La personalidad esclerótica ó psico-rigidez ó carácter reactivo (neurosis llaman los psicoanalistas) no permite a las personas que lo padecen aprender de la experiencia; es el caso de nuestro presidente, quien no ha aprendido a manejar sin temperamento visceral las relaciones con nuestros incómodos vecinos; para nada sirven las recomendaciones de los compatriotas conocedores de la materia (comisión de relaciones exteriores), si ante cualquier provocación nuestro presidente ordena a sus funcionarios responder con la ley del talión; ya los colombianos comenzamos a entender que este asunto no es cuestión de política o metodología para complacer a la galería, sino imposibilidad de control del carácter reactivo presidencial.

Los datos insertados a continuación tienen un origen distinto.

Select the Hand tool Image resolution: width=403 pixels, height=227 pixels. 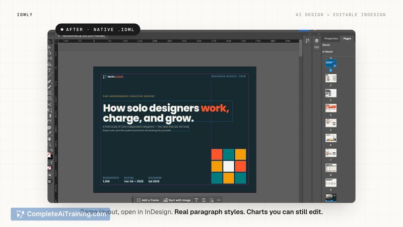(x=49, y=139)
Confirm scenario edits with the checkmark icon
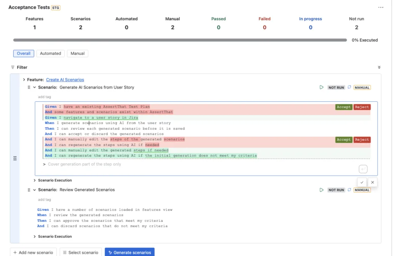The width and height of the screenshot is (397, 256). (x=362, y=182)
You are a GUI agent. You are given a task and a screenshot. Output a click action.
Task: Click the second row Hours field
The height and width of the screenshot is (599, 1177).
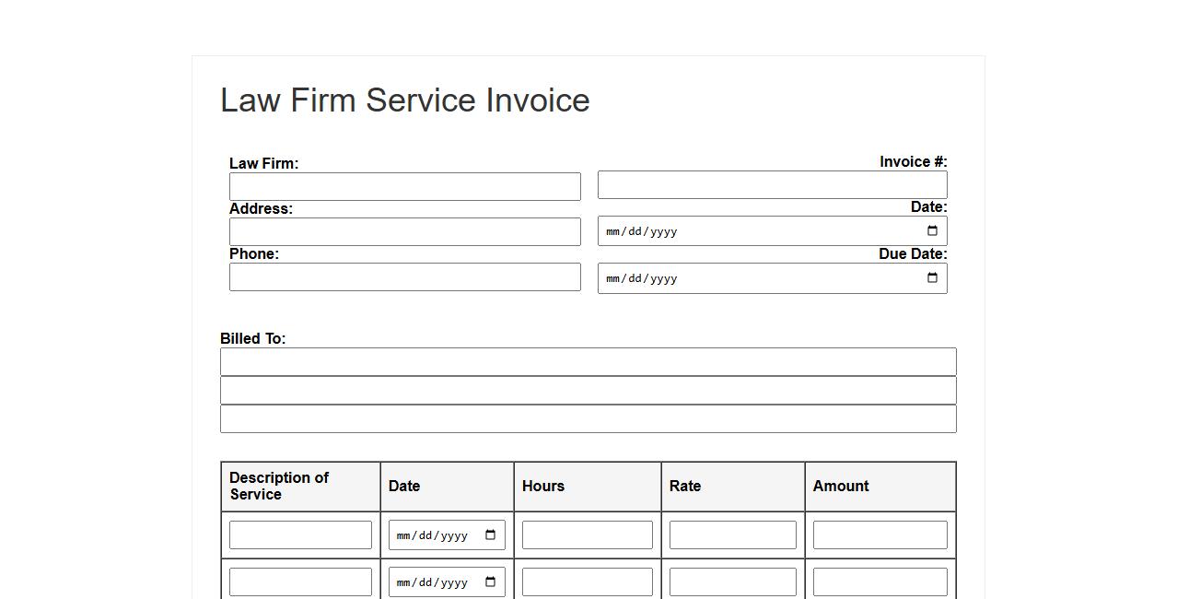click(587, 582)
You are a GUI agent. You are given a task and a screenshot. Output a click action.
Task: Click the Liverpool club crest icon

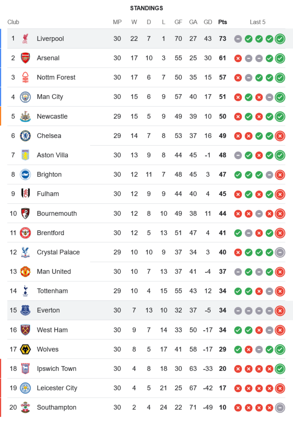pos(25,39)

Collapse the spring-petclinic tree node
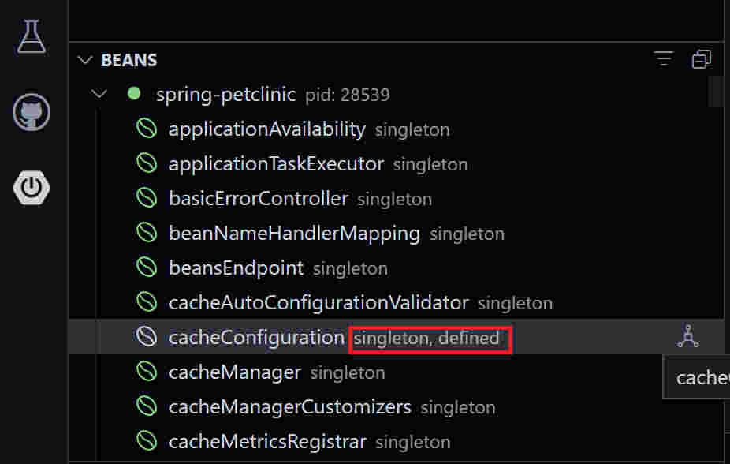(x=99, y=94)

Con el tiempo los colombianos comprenderemos esta personalidad presidencial (extendida a sus colaboradores) a la cual le es imposible anteponer los intereses económicos y políticos de la nación, por tener que responder a un rígido dictamen psiquico; también comprenderemos que tal personalidad (carácter individual) también la padecemos la mayoría de los colombianos (carácter social), por lo cual nos identificamos mutuamente (favorabilidad del 84 por ciento).
Entonces ¿por qué sorprendernos que la respuesta de ecuador sea el deterioro de las relaciones económicas? Es decir, no venta de arroz ecuatoriano ni compra de productos colombianos, para un mayor sufrimiento del pueblo colombiano, pero con la compensación de tener un presidente sintonizado con nuestras necesidades psíquicas.